EDIT: Re-reading the first post, the error is happening on the input receiving the message? then you can ignore all of the below because that is after the fact (leaving it because I spend some good time writing it) . Perhaps it is an extractor on the Input that is thinking it is a string? It should come in as a number… here is a post that is semi relevant and also has a pipeline rule to change the epoc to something more helpful.
I believe what is going on here is Graylog receives the message and it has a Graylog defined message ID like 8ef9d1c0-27c9-11ed-8e61-0ee8466ead25 but when Graylog goes to store it in Elasticsearch the type is different. So Graylog sees the GELF timestamp as numeric or date or something like that and tries to send it to Elasticsearch as such. Elasticsearch says that field that it has for that is keyword (string) and then likely is rejecting the whole message. Assuming your GELF formatted messages are going to the correct Graylog GELF Input?
When you send in data to ElasticSearch from Graylog, Elasticsearch makes assumptions about the type of data coming in and from what I see it defaults to keyword. The things is it only makes this assumption once on the index when it is first started… so if it it guesses that it is a keyword at index start… it is only that and messages will be rejected if it is not. I think newer versions (that are incompatible with Graylog) care a lot less about this. (you can always go to Opensearch…which is the future of Graylog.)
So how did this happen? Usually it’s because as you are starting to pull in data the fields are off or something wasn’t explicitly defined initially as a numeric so Elasticsearch found/guessed a keyword and is sticking to it until the index is rotated.
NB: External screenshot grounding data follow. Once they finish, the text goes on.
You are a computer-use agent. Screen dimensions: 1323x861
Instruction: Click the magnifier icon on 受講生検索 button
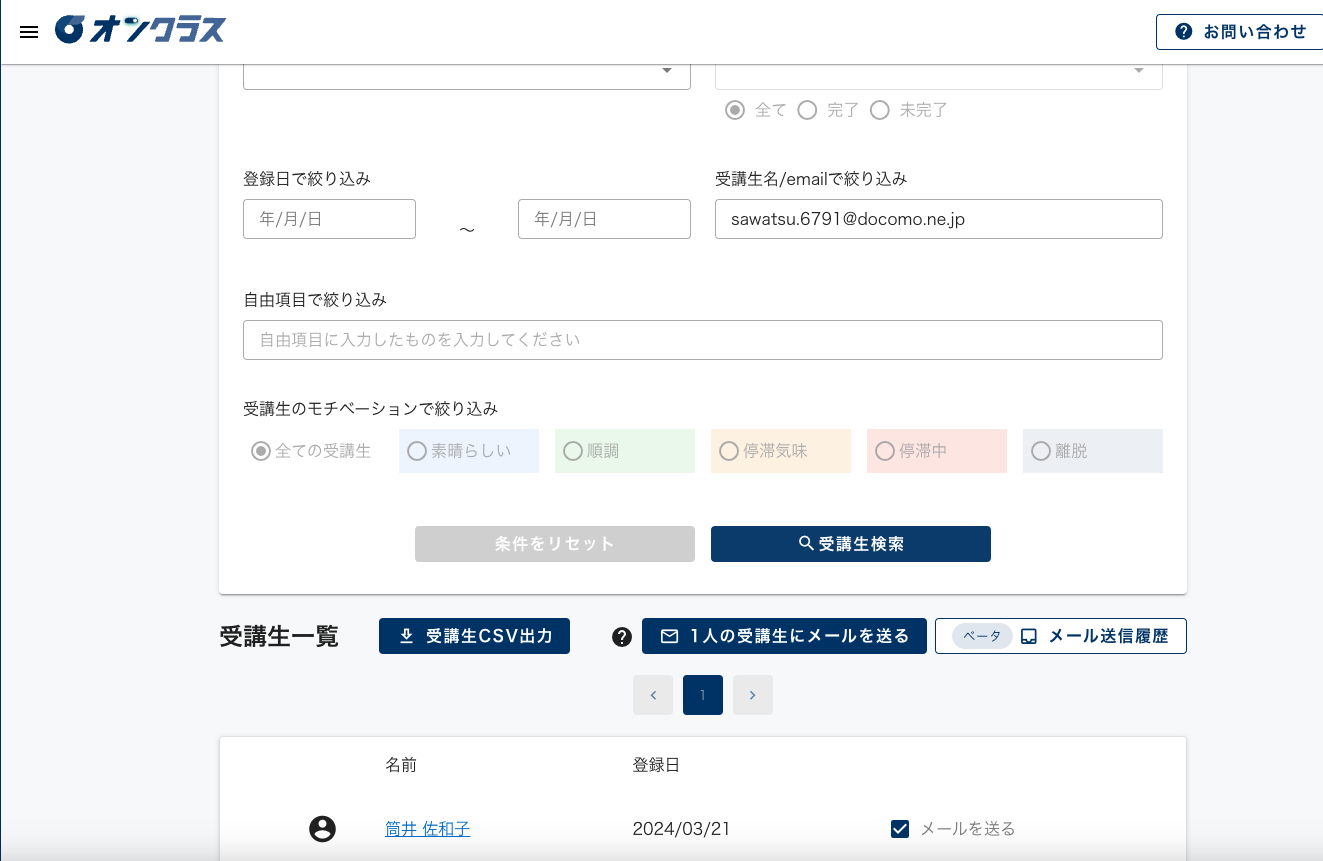[x=805, y=543]
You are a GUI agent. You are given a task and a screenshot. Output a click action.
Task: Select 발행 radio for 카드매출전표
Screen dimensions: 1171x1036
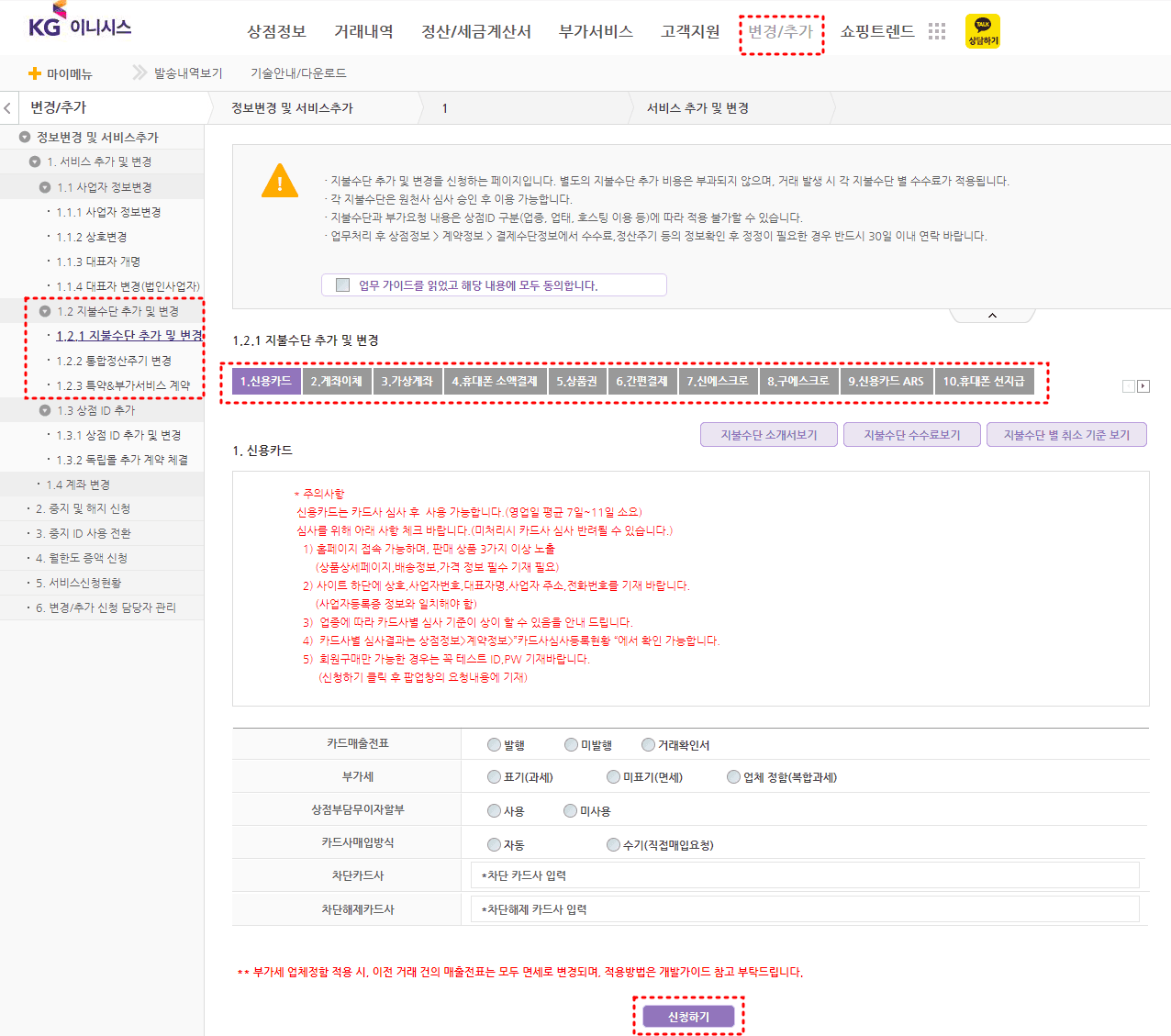pos(494,745)
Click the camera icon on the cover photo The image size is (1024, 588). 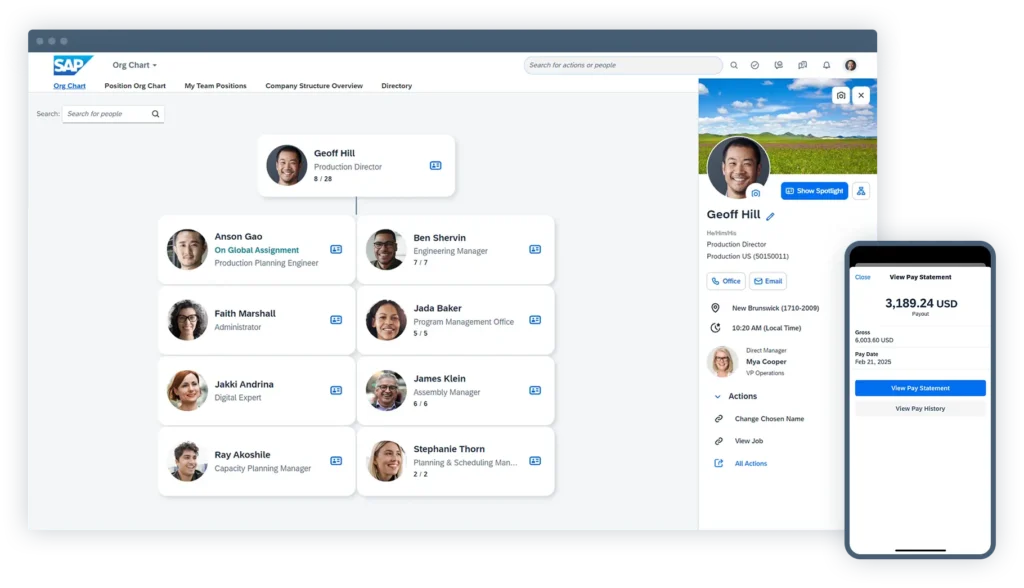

Maybe your input wasn’t GELF initially or maybe…
What can you do?
-
Rotate the index by going to System/Indices, clicking on the index you should be receiving the GELF messages on, click on “maintenance” in the upper right and chose “rotate active write index” This will make Graylog tell Elasticsearch to close the current index and start a new one… at which point Elasticsearch will evaluate each field that comes in and “timestamp” should be evaluated correctly. (Be aware of what your rotation/retention strategy is when you do this)
-
You could create a custom mapping in Elasticsearch… you shouldn’t need to do this though, by default the timestamp should be stored correctly GELF to GELF etc. I did to a post a while about about custom mapping and correctly historical information… here though if you are not getting the message stored, there is not historical information to correct. Still, there are curl commands in there to look at what is being stored in ElasticSearch so you can modify them to your index names and the timestamp field to get more detail on what is going on there.
-
You didn’t mention anything of this but it is possible that an extractor or pipeline rule could be setting up the fields incorrectly.
GELF is nothing new to Graylog as well as timestamps… it’s just tracking down where the processing isn’t meeting expectations… don’t loose the faith!